_RECORD EXCERPTS_
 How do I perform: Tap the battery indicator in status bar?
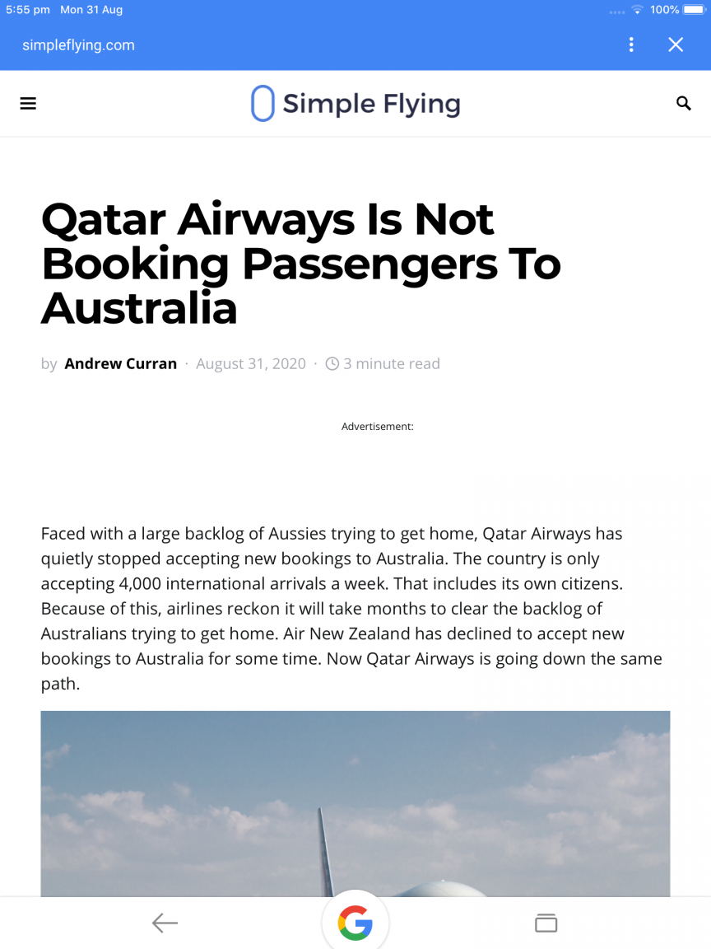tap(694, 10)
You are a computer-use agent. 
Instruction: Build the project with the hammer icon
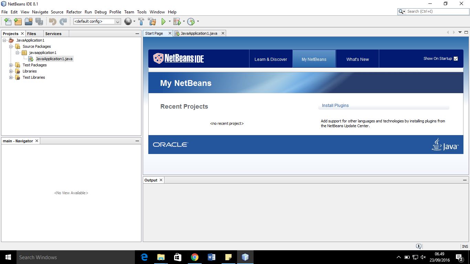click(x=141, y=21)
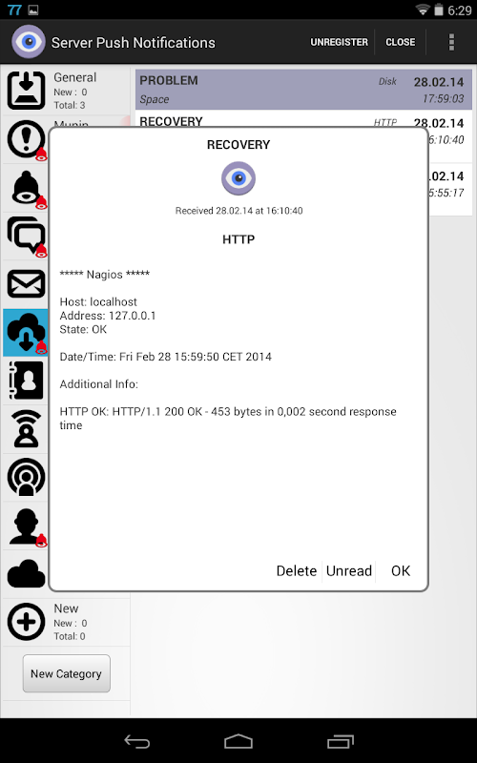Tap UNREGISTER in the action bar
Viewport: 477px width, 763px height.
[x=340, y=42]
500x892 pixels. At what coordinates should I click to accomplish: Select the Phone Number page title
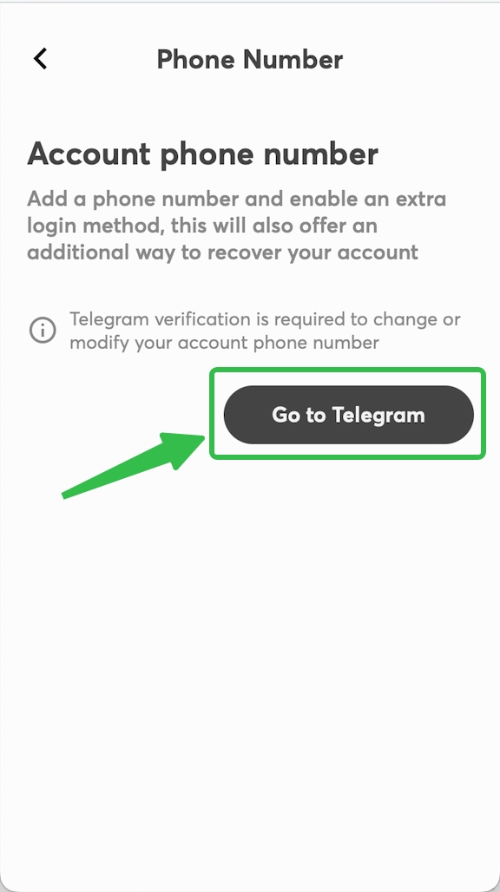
==
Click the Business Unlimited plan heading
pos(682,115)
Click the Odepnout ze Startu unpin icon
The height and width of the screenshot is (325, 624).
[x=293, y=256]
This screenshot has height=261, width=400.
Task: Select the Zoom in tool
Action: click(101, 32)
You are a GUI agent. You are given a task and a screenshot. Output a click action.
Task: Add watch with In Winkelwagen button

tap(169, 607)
...
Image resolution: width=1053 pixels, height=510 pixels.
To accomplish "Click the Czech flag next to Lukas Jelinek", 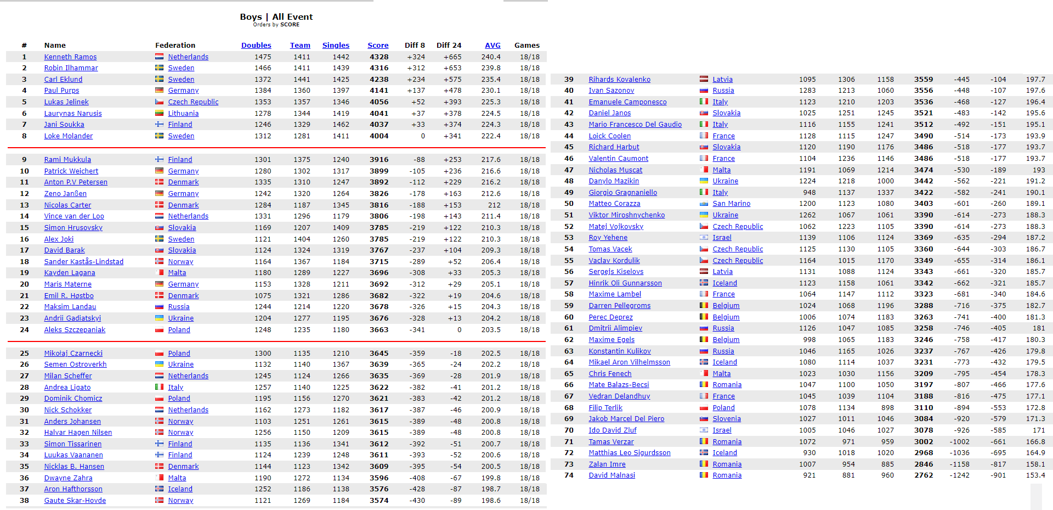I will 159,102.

_WHAT YOU ARE ASKED TO DO_
Beginning at the line above that contains "You are a computer-use agent." and going on through the line that contains "500x892 pixels. At", please copy every line exactly, leaving the pictures out and adding nothing.

_YOUR SOLUTION_
You are a computer-use agent. 
Instruction: Build the project with the hammer icon
click(x=141, y=21)
Tap UNREGISTER in the action bar
Viewport: 477px width, 763px height.
[x=340, y=42]
500x892 pixels. At what coordinates should I click to accomplish: Select the Phone Number page title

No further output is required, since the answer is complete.